Dianne nodded, staring at the shooting stars.
The animals made their sounds, the children slept inside. The waves broke on the shore. The Atlantic Ocean stretched a thousand miles south, and Dianne imagined Alan hearing the same waves in Hawthorne. She knew Alan was waiting for her to get back, and she knew that she was on her way.
On the road to the ferry, Dianne decided to walk Orion and pulled onto a rutted lane, stopping at the back side of a scruffy dune. Everyone felt sad, hating to leave Prince Edward Island on such a brilliant, sunny day. Scrambling up the dune, Amy saw it first: a black sand beach nestled in the hidden cove.
“Come on, everyone!” she yelled. “We have to build a castle here. Black sand!”
“There’s not enough time,” Lucinda said, checking her watch. “We have to catch the boat.”
“Dleeee,” Julia said. She had been overheated last night. Dianne had rubbed her with a damp washcloth, opened the vents for a cool breeze. But now she seemed back to normal, and Dianne knew how much she loved playing in the sand.
“I think we have time for a quick one,” Dianne said, “if we build fast.”
“You’re the architect,” Lucinda said. “I leave all matters of building to you.”
So they climbed over the dunes and ran down to the water’s edge. The sand squeaked under their bare feet. It felt fine, the texture of talcum powder, and it stuck to them, sparkling like chips of black diamonds. Together they smoothed out a section above the lapping waves. They began to mound the sand, then to shape it with their bare ha
nds.
“Maaa,” Julia said as Dianne helped her scoop some hard sand.
“Sweetheart,” Dianne whispered. “This is so rare. We’ve never seen black sand before.” The sand held its shape, and they carved out ramparts and balconies. The shells were as unusual as the sand, pink and delicate. Dianne helped Julia ring each window with shells and pebbles, trying not to look at her watch.
“A black castle,” Amy said.
“Our masterpiece,” Lucinda said sadly. “On our last day.”
“Why do we have to leave?” Amy asked, carefully forming ledges along the castle walls. “Why can’t we just stay and stay?”
“I agree,” Lucinda said. “I’m retired. I don’t have anywhere I have to be.”
“You could teach me,” Amy said. “We could live in the Winnebago, and it could be our schoolhouse. Julia would like it too.”
“Absolutely,” Lucinda said. “Our never-ending pilgrimage. We came, we saw, and we stayed.”
“Gaaaa,” Julia sang into the crook of Dianne’s neck. They were sitting together, across the black castle from Amy and Lucinda. Dianne was lying on her side, using a driftwood stick to cut a doorway through the wall, with Julia curled beside her. Mica stuck to their skin, twinkling like black stars. Dianne listened to the others play, planning ways they could stay on the island longer, and she dropped the stick.

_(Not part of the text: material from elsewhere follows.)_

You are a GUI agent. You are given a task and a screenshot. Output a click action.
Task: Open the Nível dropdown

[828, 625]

She held her daughter closer. The voices were music, along with the gentle waves. If only this feeling could last forever: the warm sun, the soft breeze, the sense of togetherness. The summer was ending; next week, it would be September. As Dianne listened to her mother and Amy laugh, she held Julia tighter.

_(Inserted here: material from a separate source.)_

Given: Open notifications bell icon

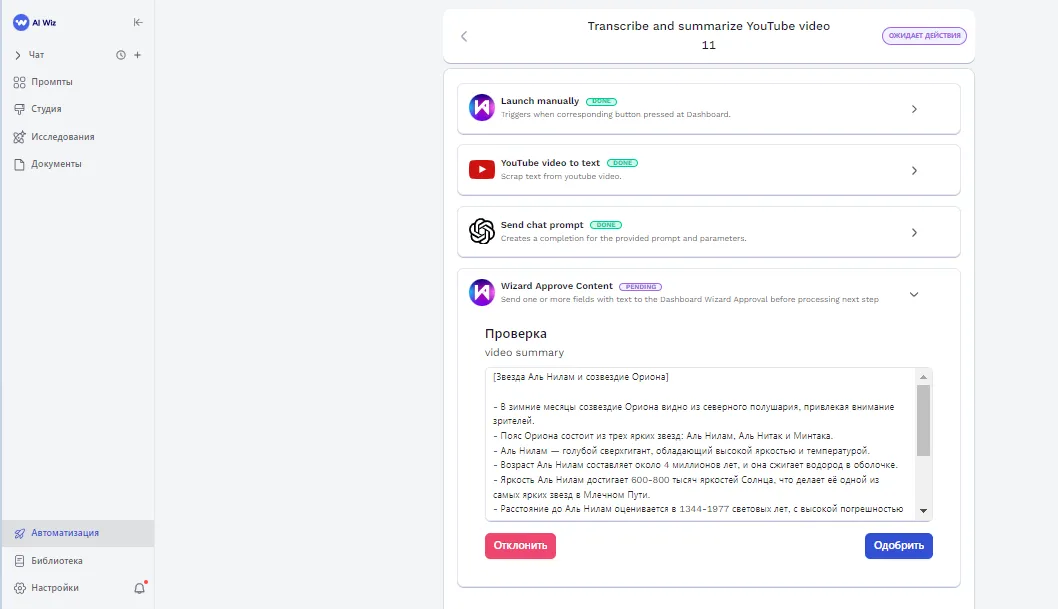Looking at the screenshot, I should pyautogui.click(x=140, y=588).
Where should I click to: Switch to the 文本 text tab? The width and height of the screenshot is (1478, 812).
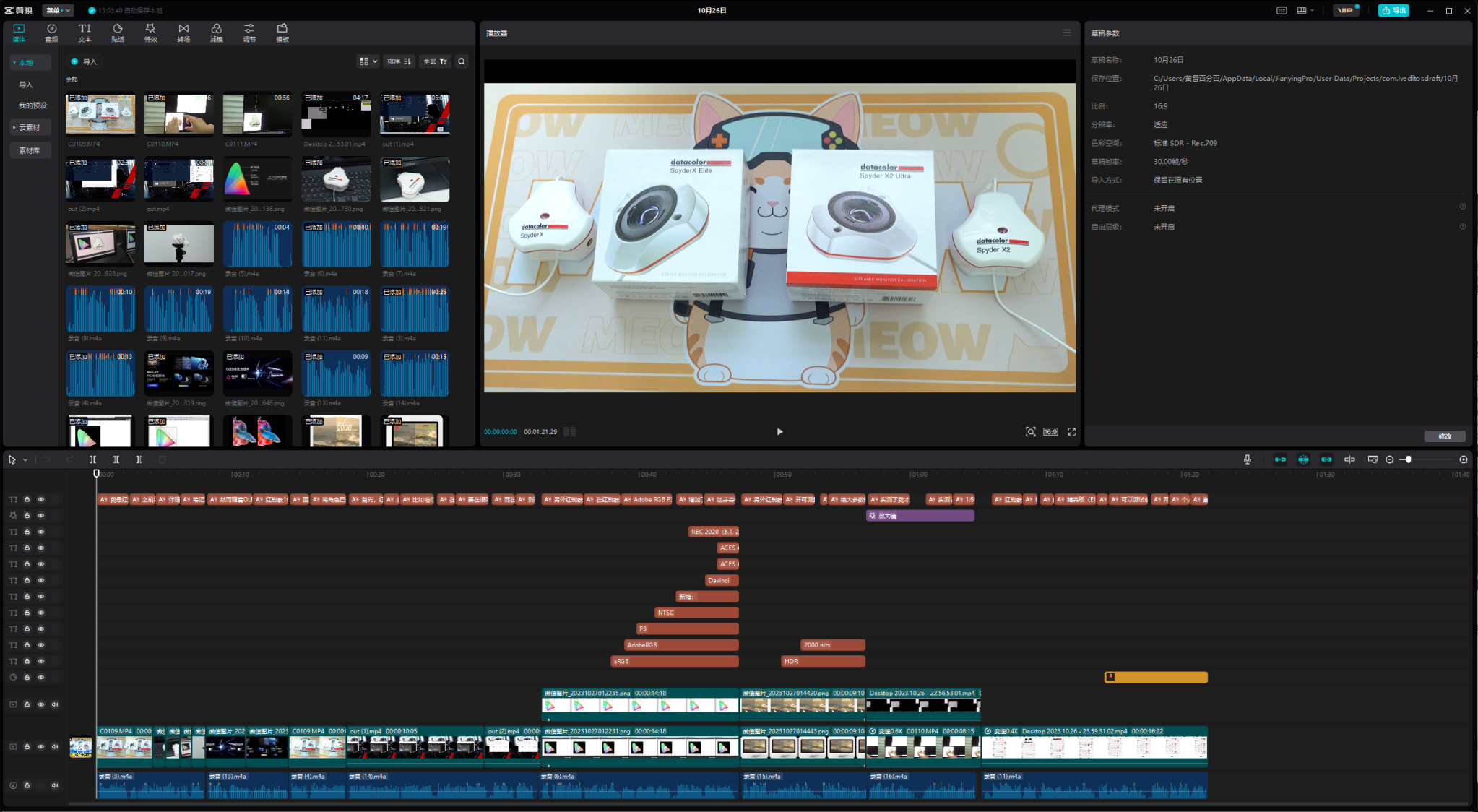[x=85, y=33]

Would she stay if she could? If she could make a new wish, prolong this moment forever, would she? Black sand felt warmer than any other kind. It pulled in the heat, held the sun in its dark grains. Dianne thought of the shooting stars, of the excitement she had felt about seeing Alan again. But didn’t she have it all here, everything she could ever want, on this rare and amazing beach?

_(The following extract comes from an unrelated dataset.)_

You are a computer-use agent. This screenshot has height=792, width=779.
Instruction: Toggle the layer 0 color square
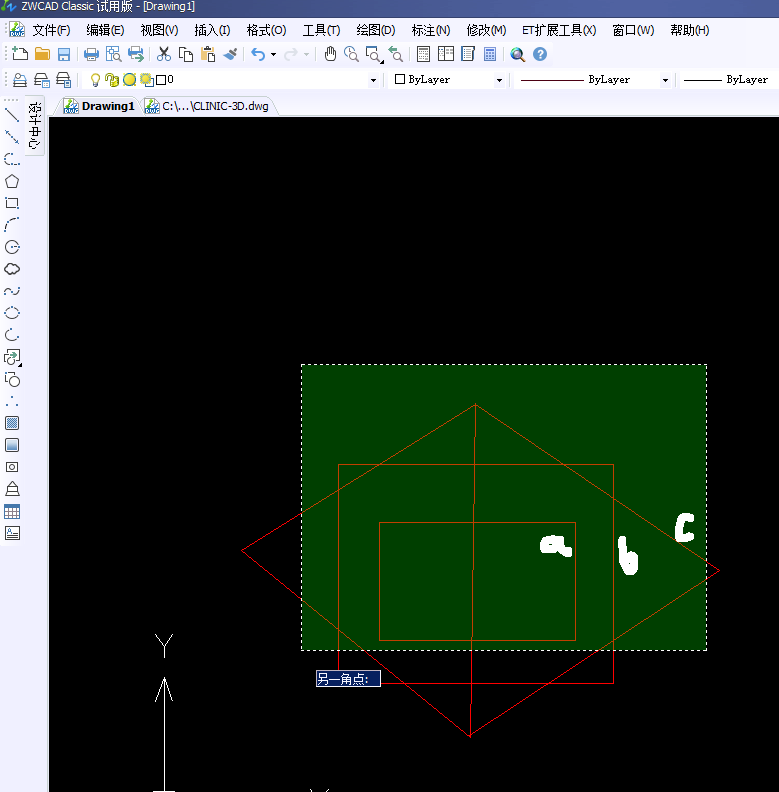[161, 80]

Did she need any other kind of love?
She had her daughter, her mother, their friend, this beautiful castle…. If only she could stop the tide from coming in, washing it away. Lucinda stood, brushing sand from her hands. As usual, she got out her camera and took a picture. Time was flying; they would have to rush to the ferry. The puppy ran in mad circles, knowing he had to get back inside the camper.